Source records
# # # # #
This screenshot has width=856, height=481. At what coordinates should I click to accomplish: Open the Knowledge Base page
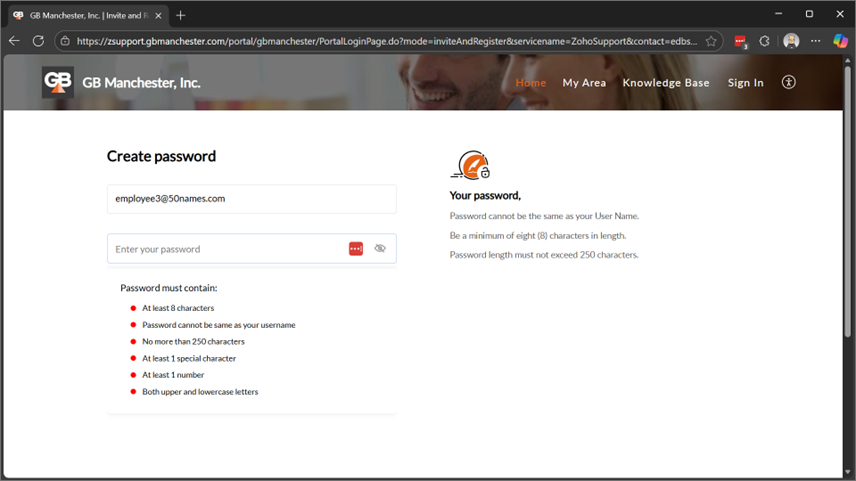pyautogui.click(x=666, y=83)
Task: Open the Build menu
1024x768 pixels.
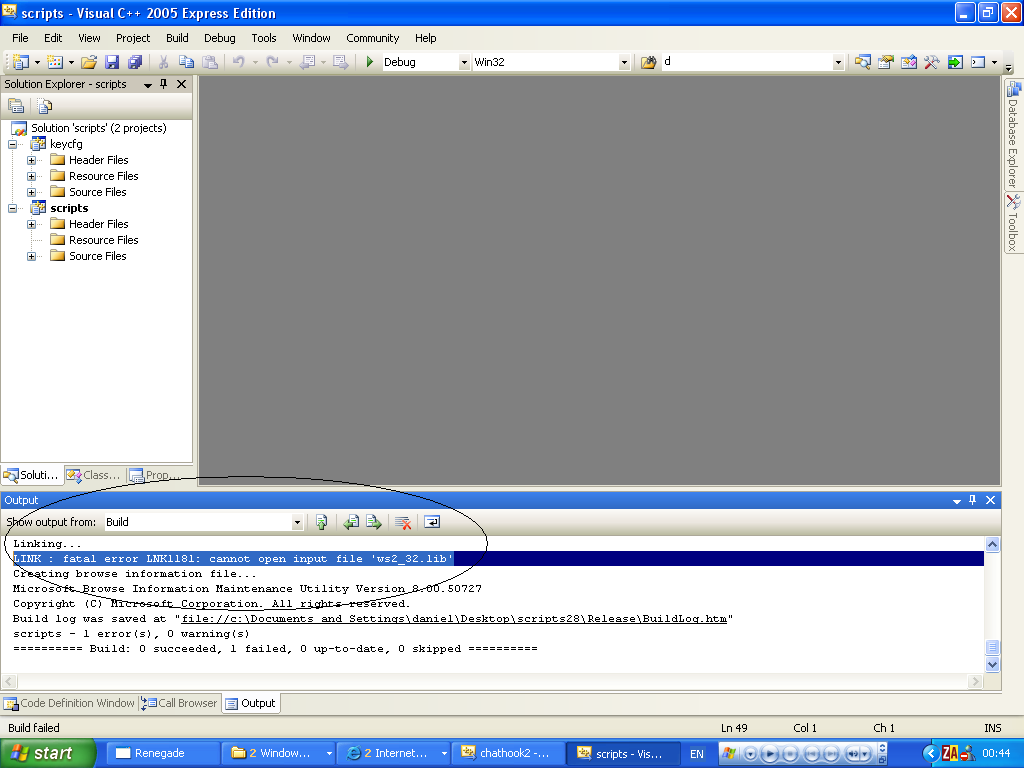Action: (177, 38)
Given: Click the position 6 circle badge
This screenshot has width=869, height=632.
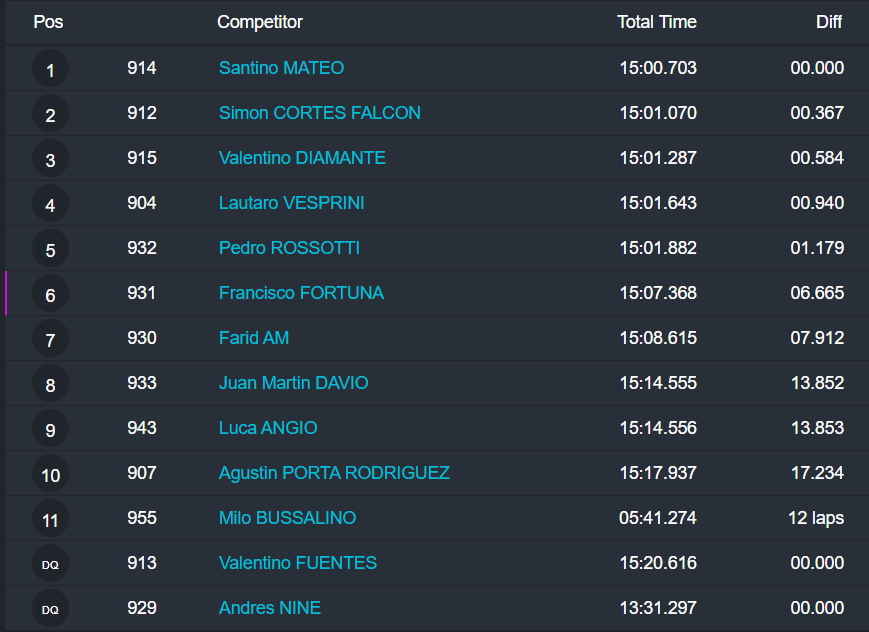Looking at the screenshot, I should tap(50, 295).
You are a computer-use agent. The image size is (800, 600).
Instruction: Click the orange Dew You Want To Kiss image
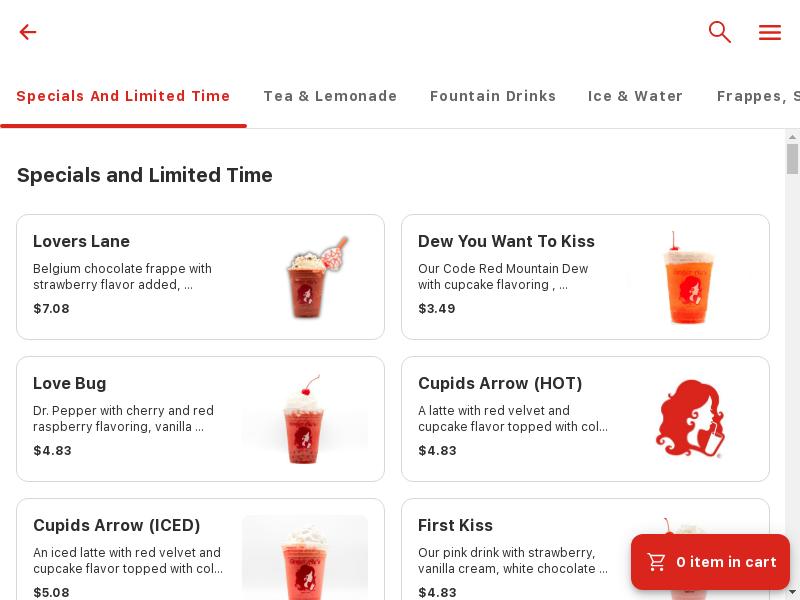[x=690, y=277]
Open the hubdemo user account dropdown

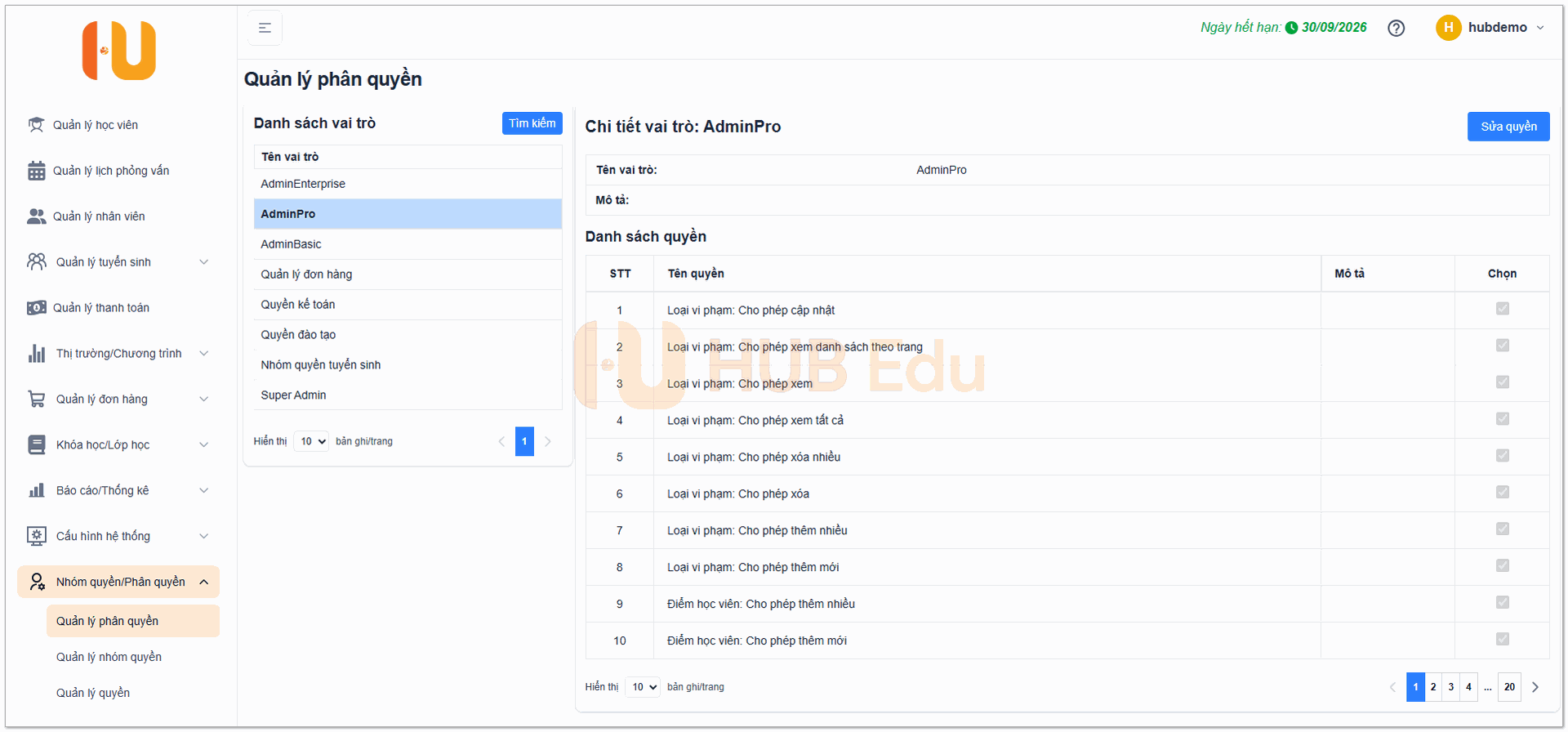tap(1490, 28)
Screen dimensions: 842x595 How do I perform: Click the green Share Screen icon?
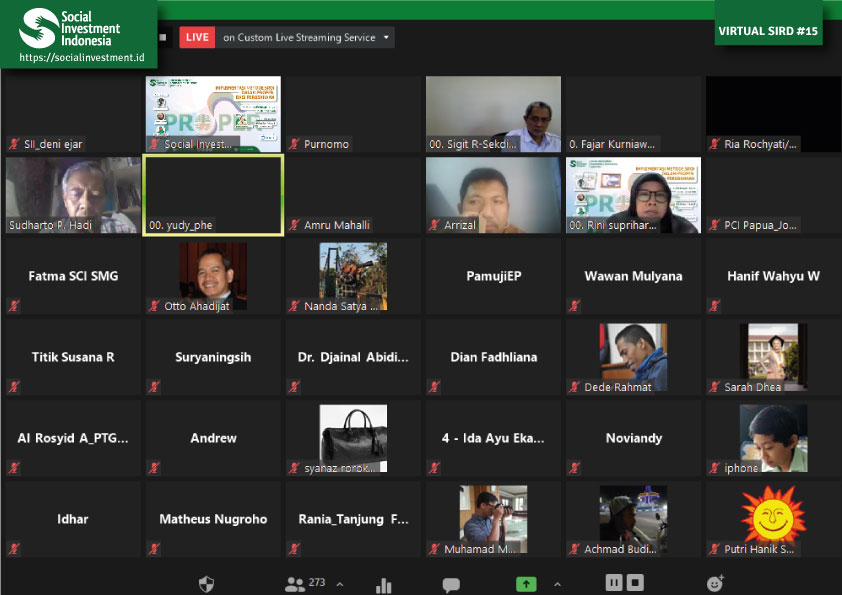pos(526,584)
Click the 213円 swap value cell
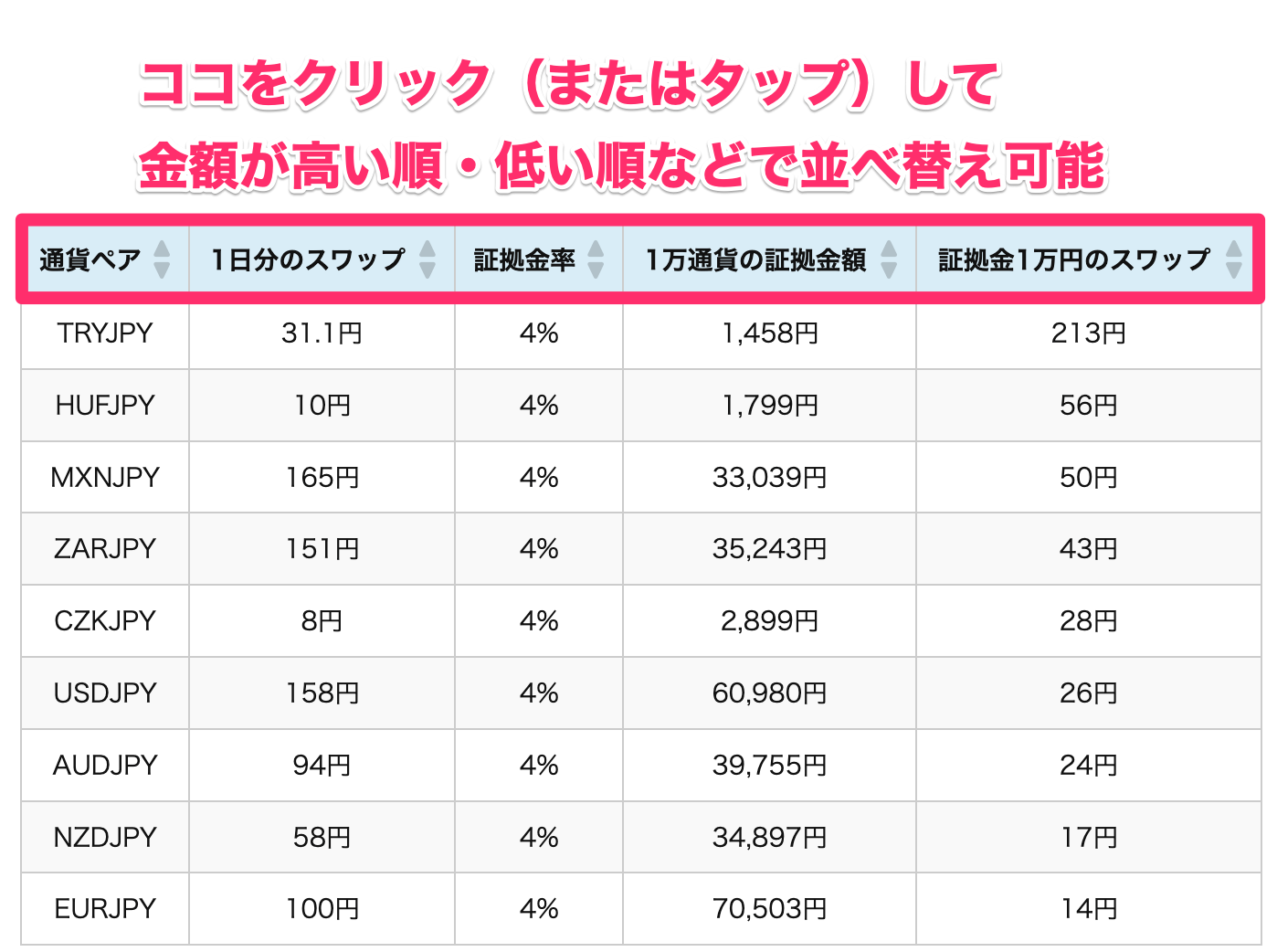Screen dimensions: 1277x952 point(1088,333)
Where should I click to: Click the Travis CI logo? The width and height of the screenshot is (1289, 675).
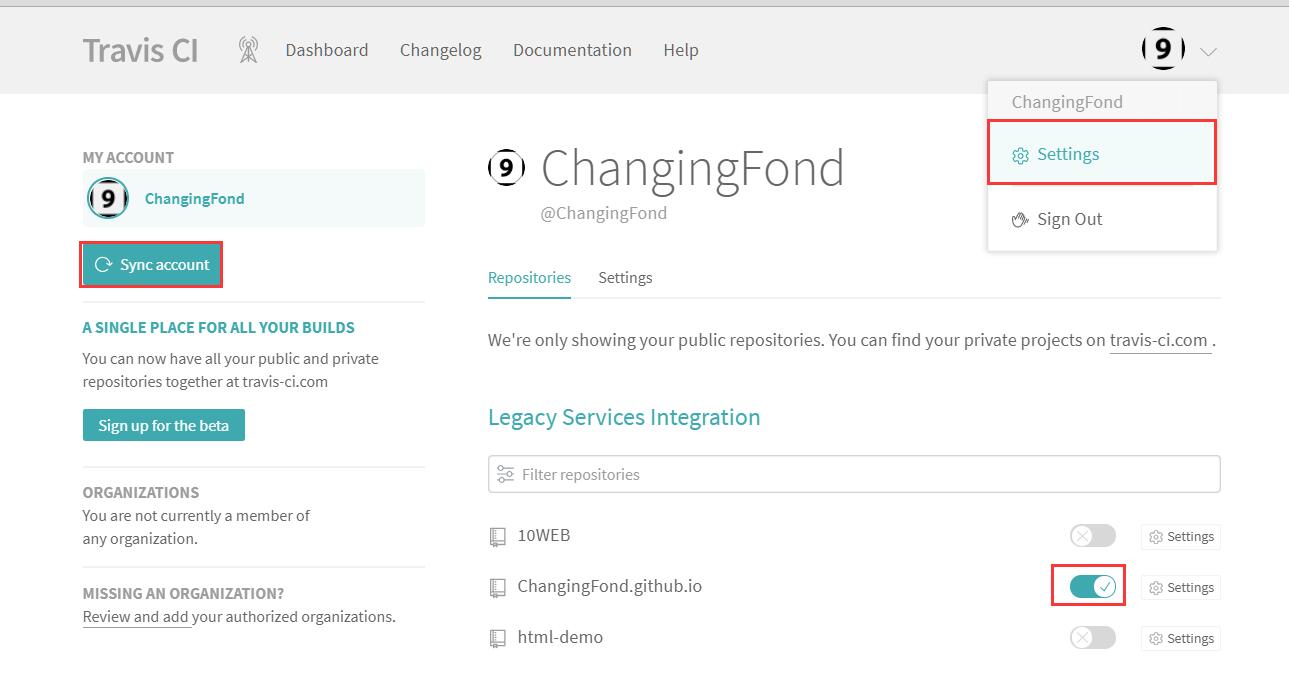(x=141, y=50)
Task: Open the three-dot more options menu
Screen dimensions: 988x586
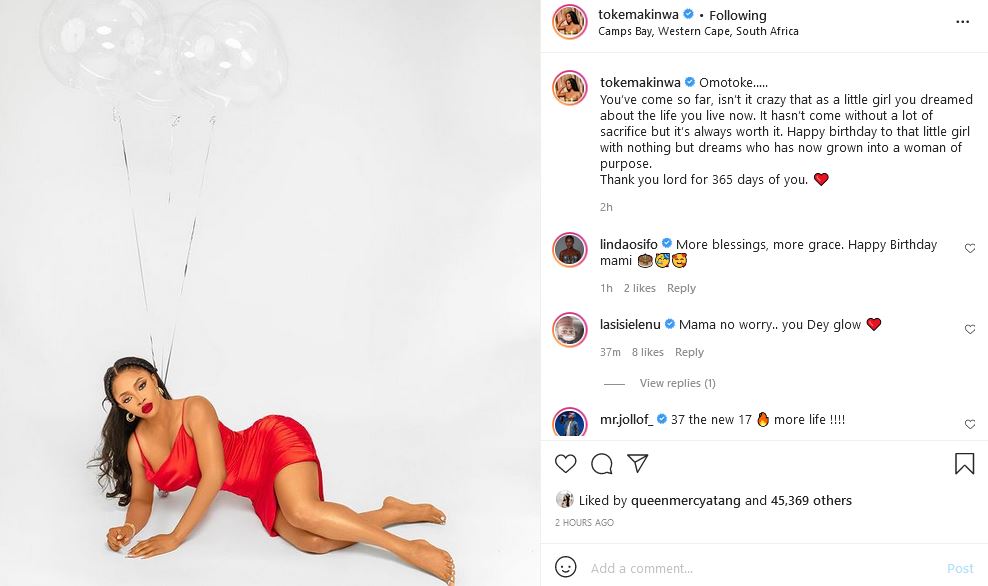Action: (962, 22)
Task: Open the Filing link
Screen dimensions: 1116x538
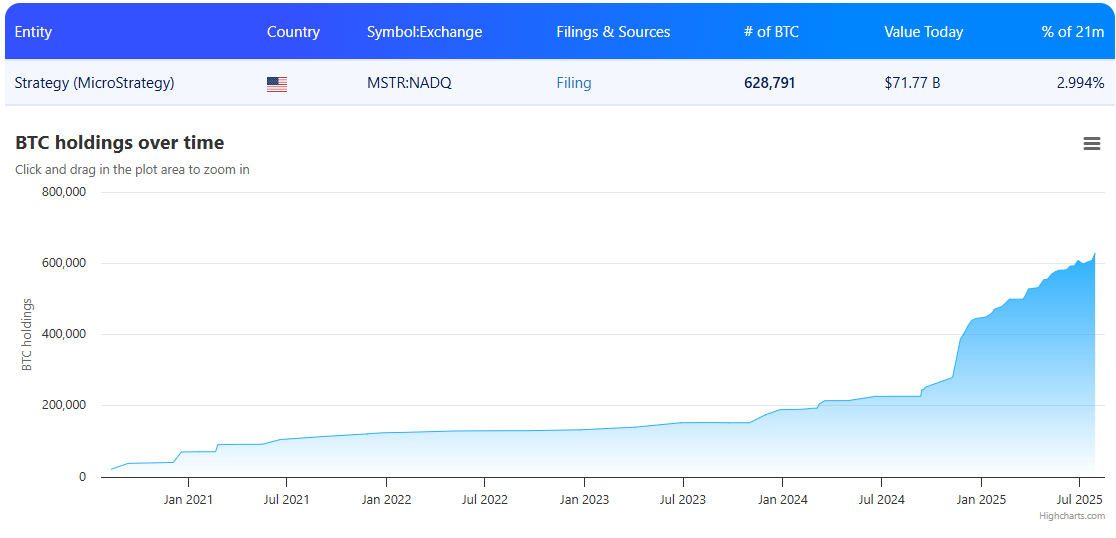Action: 574,83
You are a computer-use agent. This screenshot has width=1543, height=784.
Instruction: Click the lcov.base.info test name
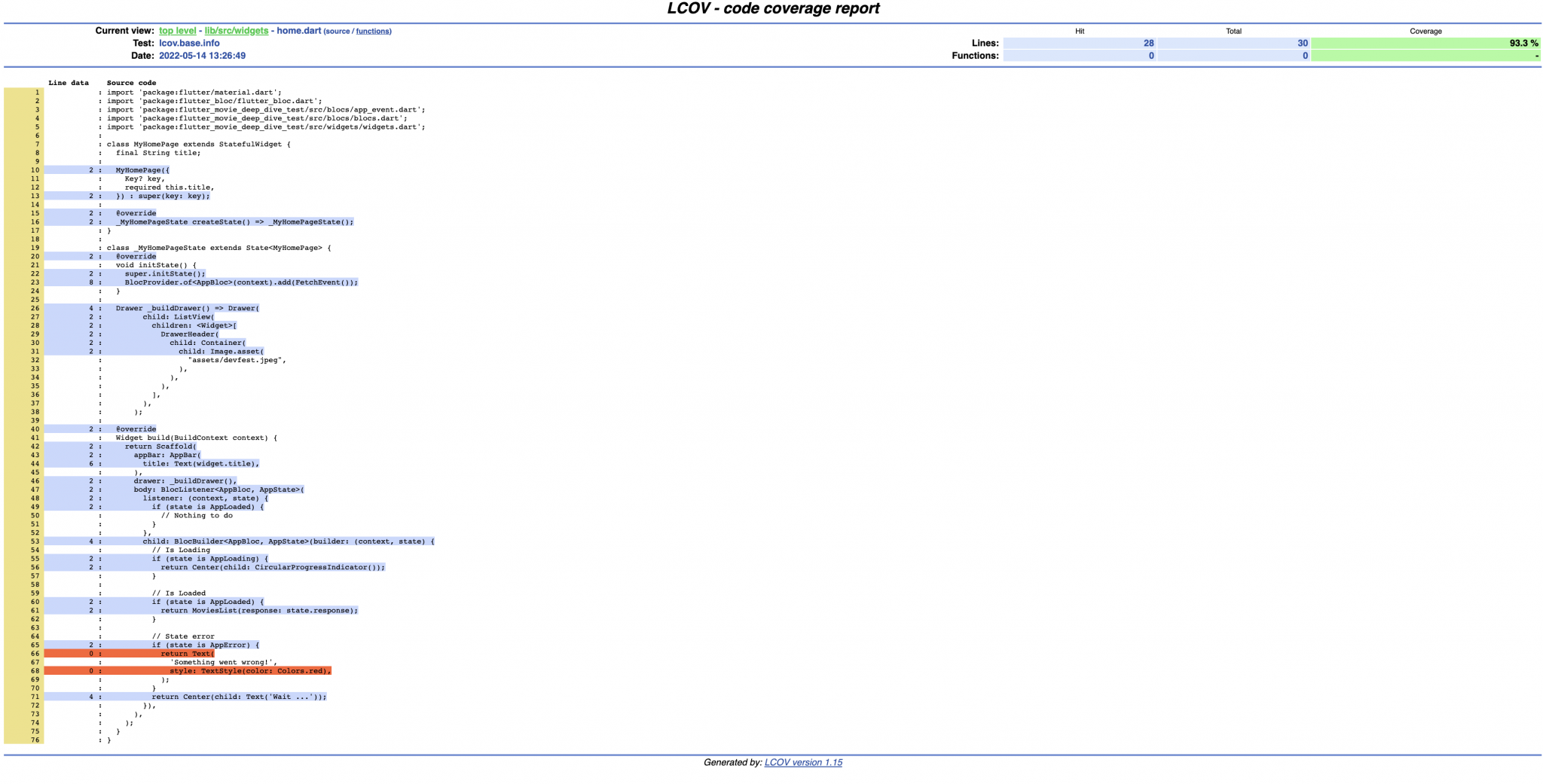[189, 44]
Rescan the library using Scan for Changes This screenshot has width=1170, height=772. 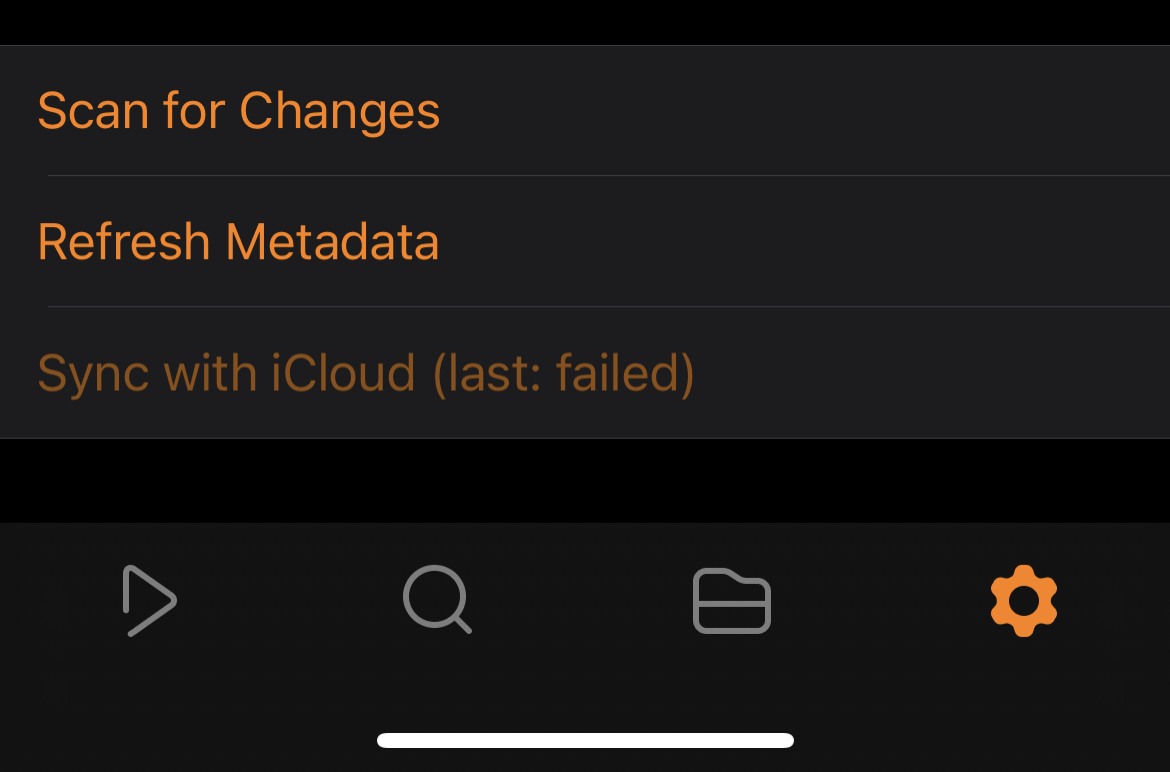pyautogui.click(x=239, y=111)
# # # # #
This exercise asks for an exact copy of the lines from the first one in the data through the line that contains "Given: Click the position 6 circle badge", pictures excluded.

• **Exercise result**
This screenshot has width=856, height=481. At what coordinates should I click to accomplish: Open the Knowledge Base page
pyautogui.click(x=666, y=83)
Task: Open the Build menu
1024x768 pixels.
Action: (177, 38)
Given: Click the position 6 circle badge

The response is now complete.